* **EXERCISE INPUT**
####
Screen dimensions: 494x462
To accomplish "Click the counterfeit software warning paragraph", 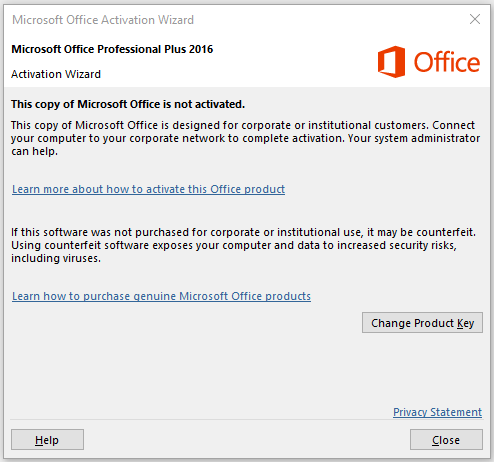I will click(x=244, y=245).
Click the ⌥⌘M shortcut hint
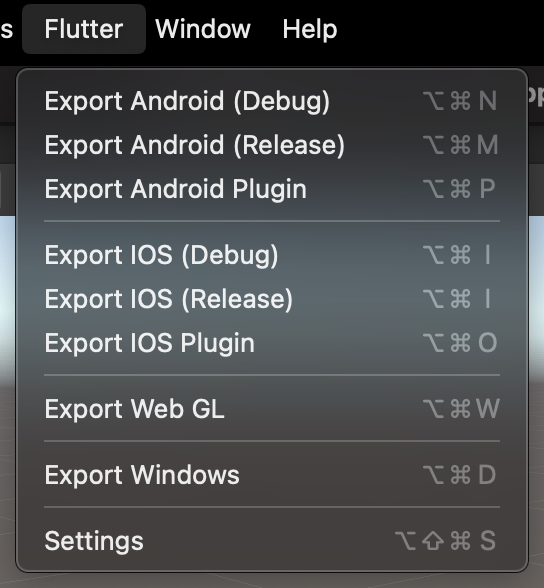This screenshot has width=544, height=588. 460,145
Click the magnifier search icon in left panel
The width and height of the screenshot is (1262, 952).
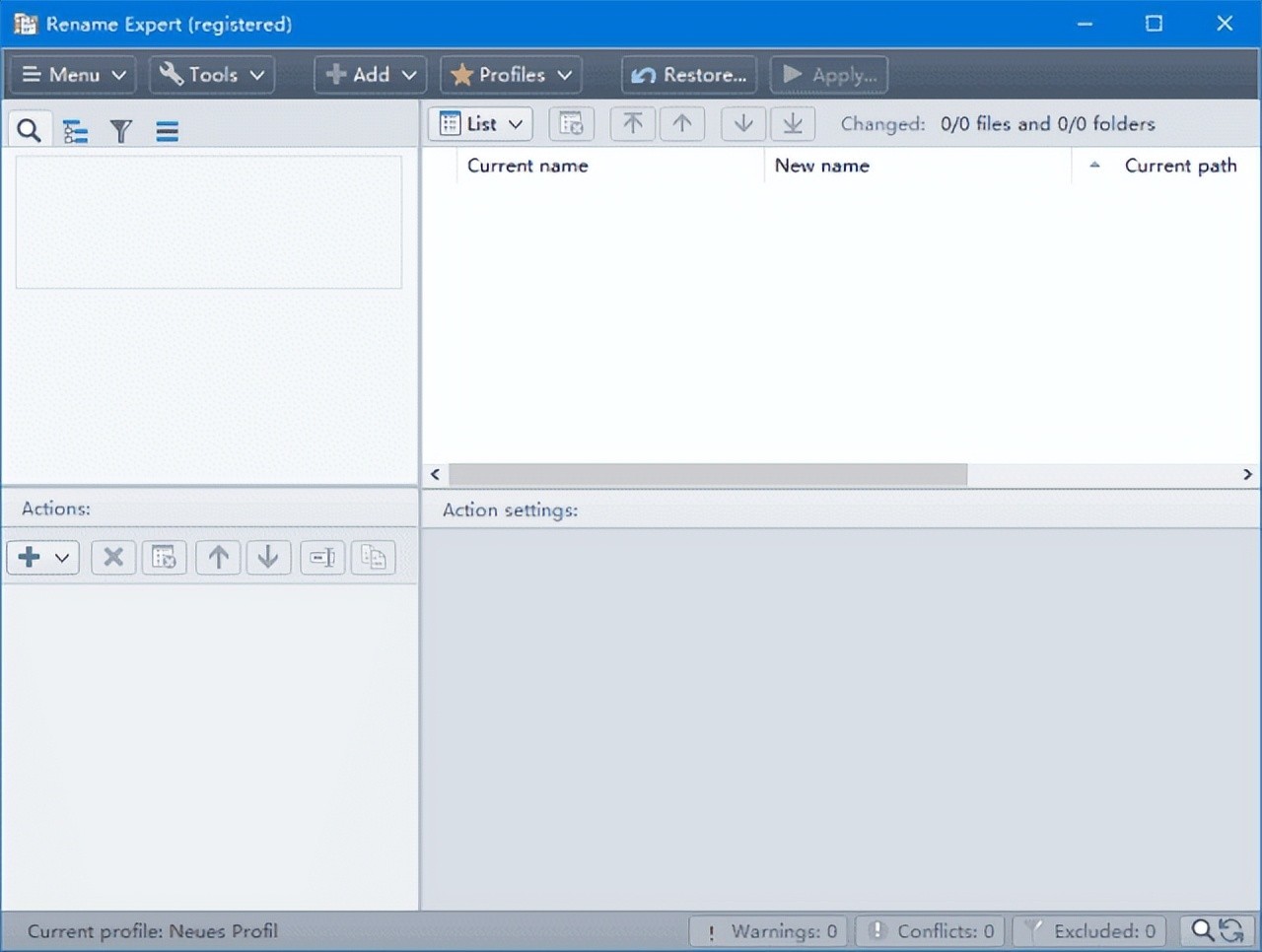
####
From the line with "Click the magnifier search icon in left panel" down to the last line of the entries above, set down every line exactly, apart from the pictures.

* **WRITTEN RESPONSE**
Click the magnifier search icon in left panel
The width and height of the screenshot is (1262, 952).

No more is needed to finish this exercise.